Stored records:
────────────────────────────────────────
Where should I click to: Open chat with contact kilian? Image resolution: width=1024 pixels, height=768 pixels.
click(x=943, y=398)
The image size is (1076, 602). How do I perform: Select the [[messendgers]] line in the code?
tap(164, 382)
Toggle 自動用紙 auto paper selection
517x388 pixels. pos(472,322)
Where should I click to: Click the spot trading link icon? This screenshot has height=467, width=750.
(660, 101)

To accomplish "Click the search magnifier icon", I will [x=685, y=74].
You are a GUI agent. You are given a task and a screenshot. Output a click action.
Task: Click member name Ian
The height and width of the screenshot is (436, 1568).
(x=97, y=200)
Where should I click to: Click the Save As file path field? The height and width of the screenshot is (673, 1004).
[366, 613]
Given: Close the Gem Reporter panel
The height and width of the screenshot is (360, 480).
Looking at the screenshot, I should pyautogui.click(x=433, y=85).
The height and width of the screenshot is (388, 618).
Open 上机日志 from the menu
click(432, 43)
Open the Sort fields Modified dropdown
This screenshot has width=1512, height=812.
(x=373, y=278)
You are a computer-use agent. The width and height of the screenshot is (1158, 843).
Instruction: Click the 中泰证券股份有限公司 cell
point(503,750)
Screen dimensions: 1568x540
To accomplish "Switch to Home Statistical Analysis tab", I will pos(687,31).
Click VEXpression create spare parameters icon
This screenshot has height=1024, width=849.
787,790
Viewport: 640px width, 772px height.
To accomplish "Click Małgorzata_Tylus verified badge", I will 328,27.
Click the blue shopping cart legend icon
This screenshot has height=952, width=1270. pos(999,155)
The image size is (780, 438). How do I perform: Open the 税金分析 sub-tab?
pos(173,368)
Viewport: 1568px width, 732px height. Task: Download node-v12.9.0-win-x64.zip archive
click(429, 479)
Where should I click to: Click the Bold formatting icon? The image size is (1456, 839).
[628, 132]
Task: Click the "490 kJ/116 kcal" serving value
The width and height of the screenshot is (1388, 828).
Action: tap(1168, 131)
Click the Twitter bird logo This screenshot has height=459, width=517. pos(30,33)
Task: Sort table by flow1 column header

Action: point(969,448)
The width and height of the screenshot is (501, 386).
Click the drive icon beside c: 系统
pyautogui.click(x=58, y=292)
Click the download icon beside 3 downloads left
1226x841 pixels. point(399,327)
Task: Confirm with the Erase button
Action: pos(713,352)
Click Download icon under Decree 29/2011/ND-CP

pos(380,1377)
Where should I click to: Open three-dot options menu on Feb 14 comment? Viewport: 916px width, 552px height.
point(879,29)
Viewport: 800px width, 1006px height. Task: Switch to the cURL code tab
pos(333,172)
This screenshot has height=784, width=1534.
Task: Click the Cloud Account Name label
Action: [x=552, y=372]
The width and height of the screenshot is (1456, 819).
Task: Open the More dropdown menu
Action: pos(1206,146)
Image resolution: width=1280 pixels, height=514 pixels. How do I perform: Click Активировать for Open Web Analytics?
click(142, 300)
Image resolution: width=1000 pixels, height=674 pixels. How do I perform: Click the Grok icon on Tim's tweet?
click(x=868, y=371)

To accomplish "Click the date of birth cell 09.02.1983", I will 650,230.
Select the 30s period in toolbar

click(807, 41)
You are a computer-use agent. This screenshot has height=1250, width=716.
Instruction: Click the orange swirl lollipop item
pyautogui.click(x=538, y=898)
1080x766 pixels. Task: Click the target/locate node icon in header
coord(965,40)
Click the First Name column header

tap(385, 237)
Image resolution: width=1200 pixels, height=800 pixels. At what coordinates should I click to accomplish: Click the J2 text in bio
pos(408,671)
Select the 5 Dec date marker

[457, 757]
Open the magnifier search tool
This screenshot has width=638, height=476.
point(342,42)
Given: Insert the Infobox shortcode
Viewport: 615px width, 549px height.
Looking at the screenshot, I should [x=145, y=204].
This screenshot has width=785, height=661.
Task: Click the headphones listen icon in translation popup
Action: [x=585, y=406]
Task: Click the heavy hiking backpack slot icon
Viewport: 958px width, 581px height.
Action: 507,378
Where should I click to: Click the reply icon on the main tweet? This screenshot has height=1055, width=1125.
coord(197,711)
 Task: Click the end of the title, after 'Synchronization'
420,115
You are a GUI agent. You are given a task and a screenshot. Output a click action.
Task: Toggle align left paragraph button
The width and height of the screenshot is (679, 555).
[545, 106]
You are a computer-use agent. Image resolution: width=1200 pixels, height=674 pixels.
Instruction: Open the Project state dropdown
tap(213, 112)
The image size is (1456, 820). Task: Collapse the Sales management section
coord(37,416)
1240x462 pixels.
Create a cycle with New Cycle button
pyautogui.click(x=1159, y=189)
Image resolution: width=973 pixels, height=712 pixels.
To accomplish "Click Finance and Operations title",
────────────────────────────────────────
Problem details: Give an exact copy of the lines above, from the top of the records to the line that contains "You are a computer-use agent. The", taking in both ends.

Result of the exercise:
Where should I click to: Open chat with contact kilian? Image resolution: width=1024 pixels, height=768 pixels.
click(x=943, y=398)
The image size is (1076, 602). How do I perform: Select the [[messendgers]] line in the code?
tap(164, 382)
Toggle 自動用紙 auto paper selection
517x388 pixels. pos(472,322)
Where should I click to: Click the spot trading link icon? This screenshot has height=467, width=750.
(660, 101)

To accomplish "Click the search magnifier icon", I will [x=685, y=74].
You are a GUI agent. You are given a task and a screenshot. Output a click action.
Task: Click member name Ian
The height and width of the screenshot is (436, 1568).
(x=97, y=200)
Where should I click to: Click the Save As file path field? The height and width of the screenshot is (673, 1004).
[366, 613]
Given: Close the Gem Reporter panel
The height and width of the screenshot is (360, 480).
Looking at the screenshot, I should pyautogui.click(x=433, y=85).
The height and width of the screenshot is (388, 618).
Open 上机日志 from the menu
click(432, 43)
Open the Sort fields Modified dropdown
This screenshot has width=1512, height=812.
(x=373, y=278)
You are a computer-use agent. The width and height of the screenshot is (1158, 843).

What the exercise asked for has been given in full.